Após uma hora e meia de viagem, Natã tentava manter-se acordado e focado em mentalizar seus objetivos e a preocupação que lhe ocorreu durante o trajeto, de poder ter se prejudicado de alguma forma por ter deixado Sebastião ameaçado de morte. Judicialmente, estava preocupado, mas sua índole lhe dizia que era o melhor que poderia ter feito. Mas agora tinha de correr! E assim foi por cerca de quarenta minutos mais, até finalmente dobrar a esquina da Alameda Valência, onde no número 373, fica localizada até hoje, a mundialmente famosa Seth D'Art, o lugar onde as pesquisas sobre o trabalho de Charles tiveram início, tornando-se atualmente uma casa de acolhimento e apoio à carreira de novos artistas de diversas áreas. Nessa época, porém, o prédio era "apenas" um imenso casarão espanhol que Natã herdara de sua amada avó, com uma grande piscina oval vazia de água, mas cheia de folhas secas. Era rodeado de árvores pelo amplo terreno gramado com caminhos de pedra marrom entre os arbustos e plantas. Tudo dentro de uma larga alameda muito arborizada e florida, com estátuas gregas pelas calçadas, postes ingleses a cada dez metros e passarinhos cantando o tempo todo, o que criava ali uma harmonia mística entre a arte natural e a humana.

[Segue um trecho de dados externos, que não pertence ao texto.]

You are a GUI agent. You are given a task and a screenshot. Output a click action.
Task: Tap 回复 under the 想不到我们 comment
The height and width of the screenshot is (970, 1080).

Danilo, Ayana e Alexandre já o estavam aguardando em frente ao portão do casarão, pois quando faltava uma hora para ele chegar, acordou a todos e pediu que o encontrassem lá. Adorava ver a amizade funcionando, pois eles poderiam estar com o clássico mau humor da manhã, mas ao contrário, Alexandre estava parado ao lado de uma grande maleta, assoprando um café e segurando uma bandeja com outro, que a julgar pela cor bege da tampa de isopor, era um café turco do Road's Café, o preferido de Natã. Ao lado estavam Danilo e Ayana analisando alguma coisa, aparentemente divertida, em um netbook e tomando cafés expressos também do Road's.
Natã apertou o botão de seu controle remoto e o portão começou a levantar. Assim que os amigos o viram, acenaram e sorriram para ele, que retribuiu as saudações. Em seguida acelerou para dentro de sua garagem, parou de qualquer jeito, desligou o motor e apertou o botão no controle para fechar o portão. Saltou do furgão e foi ao encontro dos amigos e com grande felicidade abraçou cada um dos três.
Após se saudarem, Natã escancarou as portas da parte traseira do furgão e começou a retirar o material que havia empilhado ali com a ajuda dos amigos. Tinha muito a mostrar e explicar a eles, por isso pensou numa divisão de tarefas: passaria o lado artístico e filosófico da coisa para Danilo e Ayana e se uniria a Alexandre para resolverem o lado judicial.
Dentro da ampla sala branca, havia somente um longo sofá de suede amassado prata e um grande rack cinza, lotado de livros e apetrechos tecnológicos. As paredes possuíam dois quadros grandes lado a lado, um de um pirata e outro de uma sereia e ambos aconteciam em uma praia idêntica. Pareciam se comunicar pelo olhar, entre uma moldura e outra. Ninguém fazia ideia de quem era o pintor. Natã fechou as janelas, apagou as luzes e ligou o projetor.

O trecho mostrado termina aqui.